В прессе началась травля, ученость профессора Казанского университета стала подвергаться сомнению, ее даже язвительно сравнивали с уровнем последнего школьного учителя…
Разумеется, Лобачевский остро переживал эти публичные издевки, но остановиться уже не мог, он сам ни на минуту не сомневался в своей правоте. В 1835 году ученый издает фундаментальную книгу под названием “Воображаемая геометрия”. Затем развивает свои мысли в “Новых началах геометрии с полной теорией параллельных”, в предисловии которых пишет: “Напрасное старание со времен Евклида, в продолжение двух тысяч лет, заставило меня подозревать, что в самих понятиях еще не заключается той истины, которую хотели доказывать и которую проверить, подобно другим физическим законам, могут лишь опыты, каковы, например, астрономические наблюдения”.

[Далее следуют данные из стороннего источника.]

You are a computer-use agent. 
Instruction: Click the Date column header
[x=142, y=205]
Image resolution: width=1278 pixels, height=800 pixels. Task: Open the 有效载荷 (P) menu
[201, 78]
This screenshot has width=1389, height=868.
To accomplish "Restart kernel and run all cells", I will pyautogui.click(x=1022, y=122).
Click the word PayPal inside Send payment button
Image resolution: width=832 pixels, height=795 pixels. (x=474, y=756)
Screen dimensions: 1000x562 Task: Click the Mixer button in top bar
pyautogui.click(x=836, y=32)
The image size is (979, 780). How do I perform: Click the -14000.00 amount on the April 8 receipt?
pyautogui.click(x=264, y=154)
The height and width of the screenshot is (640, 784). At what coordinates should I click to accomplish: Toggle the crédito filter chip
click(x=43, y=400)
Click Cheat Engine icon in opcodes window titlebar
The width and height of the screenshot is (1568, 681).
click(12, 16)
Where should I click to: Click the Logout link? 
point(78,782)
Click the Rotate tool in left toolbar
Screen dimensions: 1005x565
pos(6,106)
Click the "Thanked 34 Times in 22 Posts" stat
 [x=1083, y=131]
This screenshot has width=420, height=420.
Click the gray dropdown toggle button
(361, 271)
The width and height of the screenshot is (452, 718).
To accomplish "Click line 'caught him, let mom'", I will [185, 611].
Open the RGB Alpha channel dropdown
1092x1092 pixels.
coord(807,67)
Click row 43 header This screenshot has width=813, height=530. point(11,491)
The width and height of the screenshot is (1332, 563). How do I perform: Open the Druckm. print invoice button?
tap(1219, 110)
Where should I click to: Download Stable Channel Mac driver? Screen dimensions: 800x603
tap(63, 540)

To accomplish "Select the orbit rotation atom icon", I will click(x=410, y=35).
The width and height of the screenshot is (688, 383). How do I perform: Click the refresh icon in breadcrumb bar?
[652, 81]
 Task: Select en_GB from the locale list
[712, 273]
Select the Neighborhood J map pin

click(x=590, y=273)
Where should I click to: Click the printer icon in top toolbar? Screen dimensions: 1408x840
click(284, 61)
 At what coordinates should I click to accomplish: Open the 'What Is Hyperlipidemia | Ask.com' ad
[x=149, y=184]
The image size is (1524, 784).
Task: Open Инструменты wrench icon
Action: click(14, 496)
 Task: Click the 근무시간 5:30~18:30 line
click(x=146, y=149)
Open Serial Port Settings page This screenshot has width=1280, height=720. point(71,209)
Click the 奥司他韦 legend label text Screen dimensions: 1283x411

Отчаявшись найти понимание в своем Отечестве (в котором, как известно, не бывает пророков), Лобачевский пишет свои труды на немецком и французском языках. Ни одного положительного отклика не последовало и на них. Хотя – нет, один доброжелательный отзыв все же был: профессор механики Казанского университета П.И.Котельников в актовой речи в 1842 году отметил, что “изумительный труд Лобачевского… рано или поздно найдет своих ценителей”.
Предсказание сбылось. После смерти Лобачевского стали называть Коперником в геометрии, сравнивать с Колумбом и говорить, что он, как и Ломоносов, на век опередил свое время. В 1893 году Казанский университет широко отметил 100-летие со дня рождения Н.И.Лобачевского, а через три года в сквере напротив здания университета ему был открыт памятник работы скульптора М.Л.Диллона. Именем Лобачевского в Казани названы улица и научная библиотека, а также кратер на обратной стороне Луны.
В последние годы жизни у Лобачевского были серьезные проблемы со здоровьем: он практически потерял зрение. Но и тогда не прекращал научных трудов. За год до смерти он надиктовал ученикам свой последний труд “Пангеометрия”. Великий математик умер в неведении: примут ли потомки его завещание.
На снимке: Н.И.Лобачевский (с портрета работы художника Л.Крюкова).